# Seger - 22 months



## Jax08

Conformation for show rating coming up next week. Here's the latest stack of him


----------



## GypsyGhost

I don't know enough to critique him, but he sure is handsome!


----------



## Jax08

Thank you Nikki! He's a clone of his momma. :wub:


----------



## kelbonc

Oh my, Seger is a gorgeous dog!!


----------



## osito23

What a handsome young man! He'll do very well in the show


----------



## GatorDog

He looks like Nike, but Eros still stamped that head on him!


----------



## GypsyGhost

Jax- would you mind sharing his pedigree? I would love to see the lines he comes from!


----------



## Jax08

osito23 said:


> What a handsome young man! He'll do very well in the show


Thank you! I think he's ready. My trainer and handler thinks he's ready. I sure hope I am!


----------



## onyx'girl

He'll do great!!!


----------



## Jax08

I hope so Jane! His paw his healing. My vet must have thought he had a lunatic on his hands. I was beside myself. 1 week out and he rips his paw on a stray stone. After I waited a month for the roads to work back in because I thought running on all those stones was going to hurt him. And a single one takes him out. UGH!


----------



## d4mmo

good head, nice top line, slight dip behind withers, upper arm needs to be better angled. rear hind quarter needs a little more angulation but is very balanced with the front. good bones,firmness and construction.

Beautiful male, congrats


----------



## gsdsar

Are you handling him? I would love to get a show rating on my boy once he gets his titles(if), but would have zero idea how to go about it. 

Your boy is gorgeous!


----------



## Jax08

gsdsar - sent a message. He'll be double handed. I just need to stay ahead of him and do what my handler tells me. 

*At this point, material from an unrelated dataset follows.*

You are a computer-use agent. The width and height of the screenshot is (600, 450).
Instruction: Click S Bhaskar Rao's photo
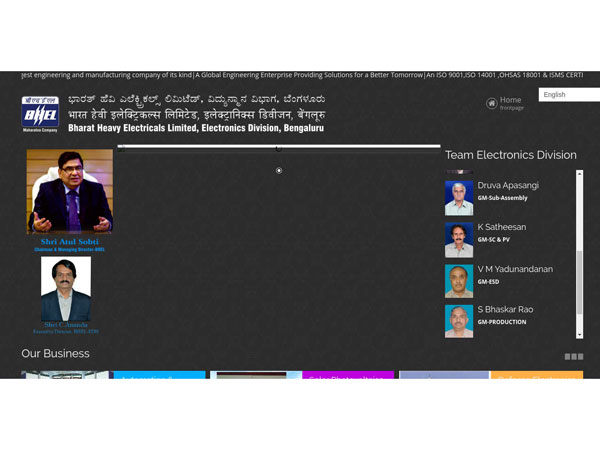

d4mmo - thank you! In addition to your thoughts, my show trainer said his loin is to long. She said to start pulling with him and build that muscle there to prevent injury.


----------



## Jenny720

Gorgeous dog!!!!


----------



## Vadermomma

Jax he is beautiful


----------



## MyHans-someBoy

Wow! Such a good looking boy!!


----------



## Lilie

He is gorgeous!


----------



## Jax08

3 more days. Holding my breathe and hope I don't do anything to screw him up on Sunday.


----------



## Girl_Loves_Hydraulics

Love Seger! Good luck and I'm sure you will let us know how it goes


----------



## Jax08

Oh I will! Did I ever tell you about Jax knocking me on my back at the feet of the agility judge?! Good times! Anything can happen when you are dealing with thinking beings. lol


----------



## lorihd

a beautiful dog, good luck


----------



## newlie

Seger sure is beautiful! Hope all goes well for both of you!


----------



## J-Boo

How did it go today?!


----------



## Jax08

He got a G rating. It s a little disappointing because everyone thought he would easily SG. He was the only working line in the class so was immediately put to the back of the line. Mel did a great job handling him. Overall, a good weekend and I have a lot of information about my dog from it that I can put to use for his BH.


----------



## Girl_Loves_Hydraulics

Jax08 said:


> Oh I will! Did I ever tell you about Jax knocking me on my back at the feet of the agility judge?! Good times! Anything can happen when you are dealing with thinking beings. lol


LOL too funny and so true...but would we want it any other way?


----------



## J-Boo

Aw man. Do they provide a breakdown of why they give a dog a certain rating? 

And you have two dogs, right? Seger and Jax? How old is Jax, and is he (she?) also working line? Just curious!


----------



## Jax08

The judge did give a critique. I have to try to listen to it. Kelly (High in Trial K9 Equipment) was kind enough to take the whole thing for me but there is a lot of background noise.

Jax (she) is a pound puppy. No idea her background. She'll be 8 this year.


----------



## G-burg

I figured he would have SG'd also..


----------



## Nikitta

Great looking dog! Jasira wants his e-mail address.


----------



## Jax08

Nikitta said:


> Great looking dog! Jasira wants his e-mail address.


[email protected]


----------



## Shade

Jax08 said:


> [email protected]


:spittingcoffee: Oh Seger you hunk 

Boo on not going SG but G is still awesome


----------



## justde

A different judge may have made a difference


----------



## Jax08

justde said:


> A different judge may have made a difference


I've heard that.  We'll see when he goes back for his breed survey.


----------